Julia Elbaba
- Country (sports): United States
- Residence: Oyster Bay, United States
- Born: June 13, 1994 (age 31) Mineola, United States
- Height: 1.65 m (5 ft 5 in)
- Turned pro: 2016
- Plays: Right-handed (two-handed backhand)
- Prize money: $48,010

Singles
- Career record: 87–91
- Career titles: 1 ITF
- Highest ranking: No. 372 (August 14, 2017)

Doubles
- Career record: 41–59
- Career titles: 0
- Highest ranking: No. 301 (November 19, 2018)

= Julia Elbaba =

American tennis player and sports journalist

Julia Elbaba (born June 13, 1994) is an American former tennis player.

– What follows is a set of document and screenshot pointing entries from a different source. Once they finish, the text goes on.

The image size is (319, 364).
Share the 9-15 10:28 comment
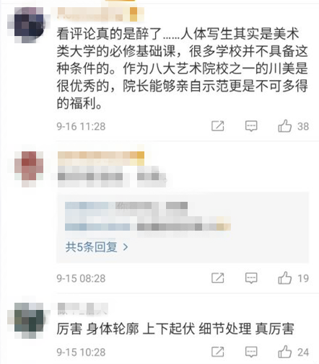click(x=218, y=352)
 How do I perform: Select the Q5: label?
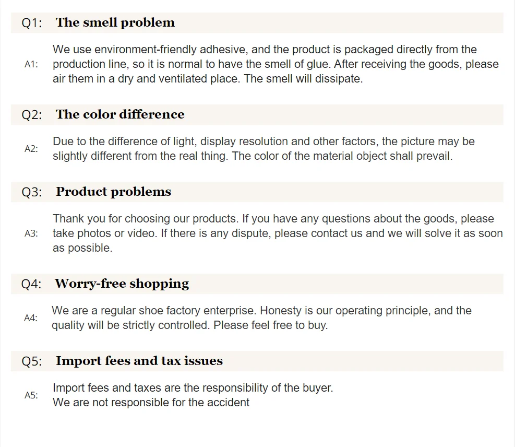31,361
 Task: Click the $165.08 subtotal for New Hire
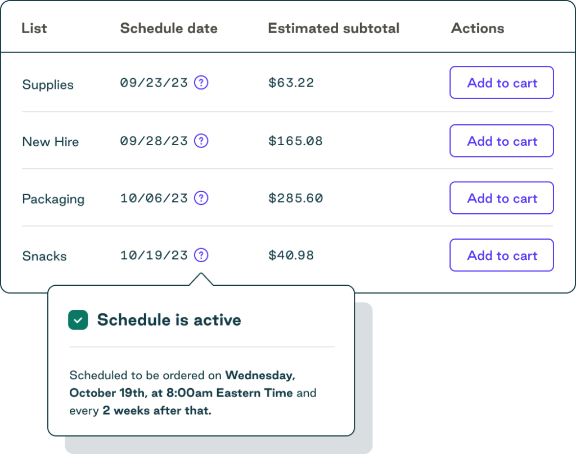coord(295,141)
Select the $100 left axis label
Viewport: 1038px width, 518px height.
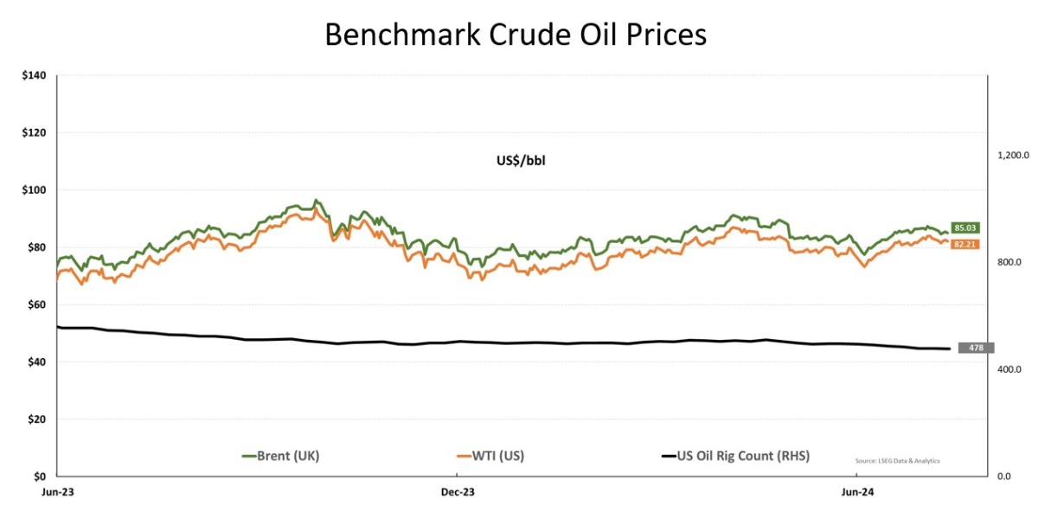point(35,190)
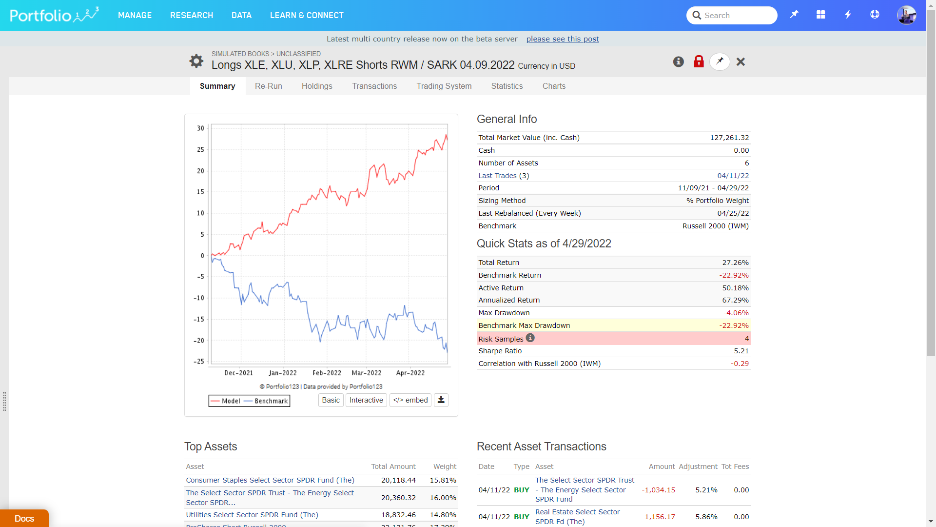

Elbaba has career-high WTA rankings of 372 in singles and 301 in doubles.
She made her WTA Tour main-draw debut at the 2019 Dubai Tennis Championships in the doubles draw partnering Alena Fomina.

Elbaba has one ITF singles title, won in 2012 in New Orleans.

Elbaba is currently a journalist at NBC with a focus on tennis. She also covers the NBA, MLB, NFL, soccer and the Olympics. She started her media career at Newsday, covering New York professional sports and Long Island high school sports.